On Jan 27, 2008, at 8:56 AM, Peter Kalbus wrote:
> as i'm currently porting rpm5 to qnx (which is nearly finished), i
> now think about, what is the best way in getting the port tested.
>
Here's the basic drill I use to test rpm:
Build rpm from cvs/tar, type "make install".
Build rpm using rpmbuild and rpm.spec.
Sign the *.rpm packages, and install with rpm -Uvh.
Import a pubkey using --import.
Verify the package signature using rpm -Kvv.
Query with rpm -qa to insure installed.
Rebuild the rpmdb using --rebuilddb.
Verify the installation with rpm -V rpm.
Erase with rpm -evv.
If the above sequence "works" (you will need
other options like --nodeps to succeed), then
rpm is functional.
> for sure, as time goes on, we will see, what happens ;-) but that's
> not, what makes user happy ;-)
>
users basically cannot be full satisfied.
> is there any testsuite or similar stuff, which could be used for
> that purpose?
> how this is performed for the other supported systems?
> perhaps there are already peaces included in the distribution?
>
There is no "official" testsuite. I usually just type
some variant of the sequence into a script when I need it.
There is a sanity check in devtool that kept HEAD functional
during rpm-5.0 devel. I also had a script that ran valgrind
across the sequence above.
There's a test harness in rpm-4.4.9 that was developed to get --rollback
(which is an order of magnitude more complex than basic
rpm operations) functional that could be extended.

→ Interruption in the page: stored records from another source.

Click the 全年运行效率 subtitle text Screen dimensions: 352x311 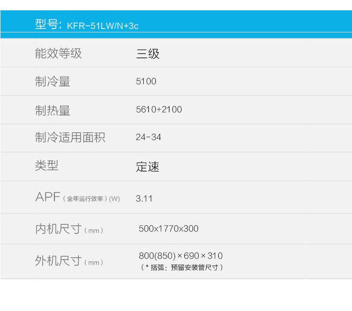pos(85,199)

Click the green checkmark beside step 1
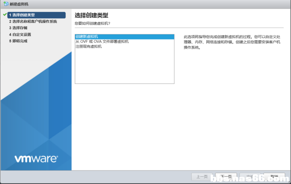(x=4, y=15)
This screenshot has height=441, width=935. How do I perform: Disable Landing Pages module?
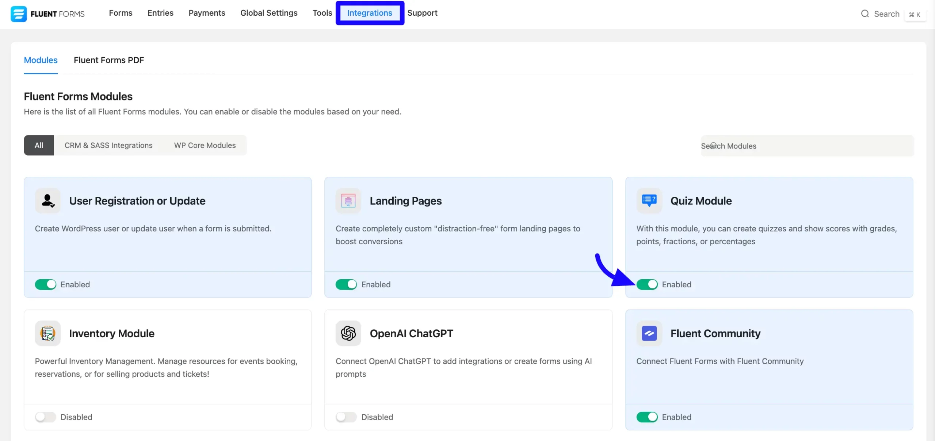346,284
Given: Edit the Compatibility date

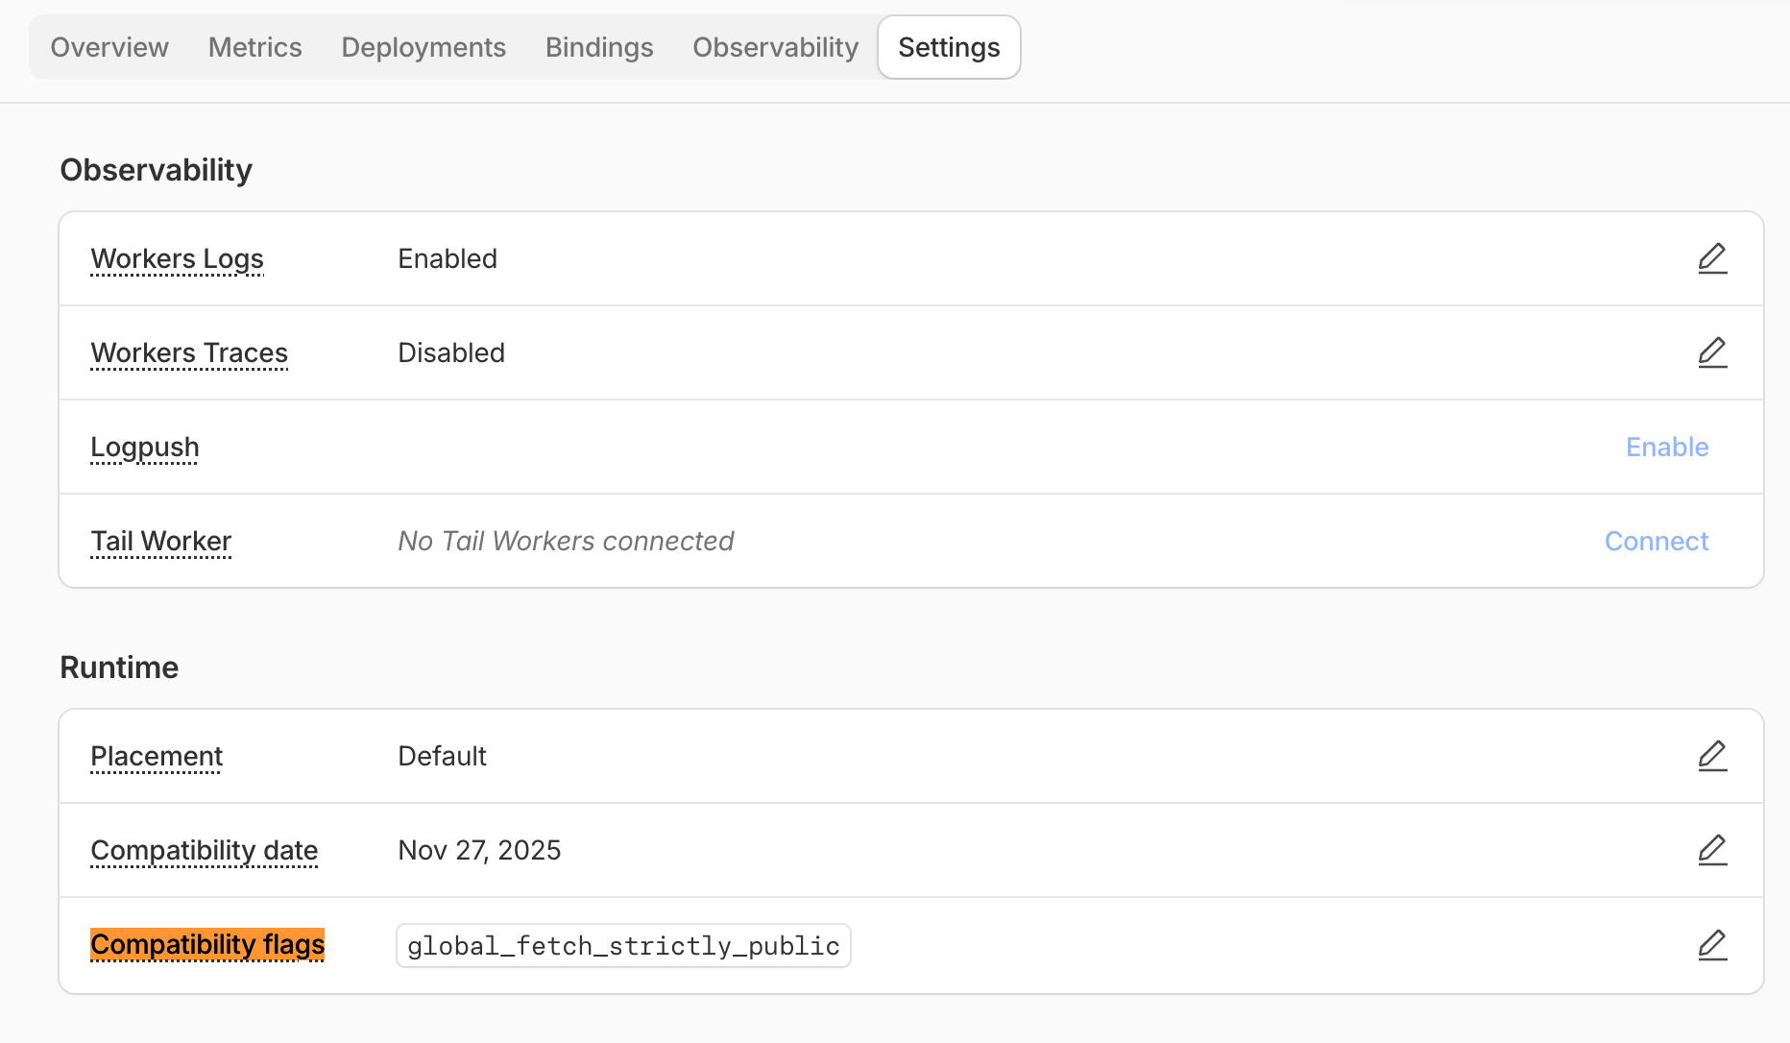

> i know, that the question is a little bit general, but any small
> information is helpfull. i'm not searching for a final solution
> (okay, if existing i would be very happy), but rather trying to get
> an idea, about the way rpm5 will address that point.
>
The test harness in rpm-4.4.9 is likely the best choice if you
need/want a test suite. The tests that are there are perhaps
too complicated; a well formed test harness should give
a strong hint about what needs fixing, and always fail
the same way. Many of the tests in the test harness
copy the existing system rpmdb into place, which can
lead to obscure failure modes in the test suite. The tests
also focus on --rollbck, not basic rpm functionality.